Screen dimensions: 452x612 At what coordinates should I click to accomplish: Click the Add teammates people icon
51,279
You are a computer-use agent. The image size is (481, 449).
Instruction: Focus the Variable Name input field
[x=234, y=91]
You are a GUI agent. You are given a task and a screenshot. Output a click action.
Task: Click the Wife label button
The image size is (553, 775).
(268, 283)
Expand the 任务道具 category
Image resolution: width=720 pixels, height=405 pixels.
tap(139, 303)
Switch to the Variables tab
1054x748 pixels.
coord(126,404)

- - - - - - -

__What needs to be done__
The full set of entries above should be given again exactly.

__Response to the exercise__
Screen dimensions: 452x612 At what coordinates should I click to accomplish: Click the Add teammates people icon
51,279
You are a computer-use agent. The image size is (481, 449).
Instruction: Focus the Variable Name input field
[x=234, y=91]
You are a GUI agent. You are given a task and a screenshot. Output a click action.
Task: Click the Wife label button
The image size is (553, 775).
(268, 283)
Expand the 任务道具 category
Image resolution: width=720 pixels, height=405 pixels.
tap(139, 303)
Switch to the Variables tab
1054x748 pixels.
coord(126,404)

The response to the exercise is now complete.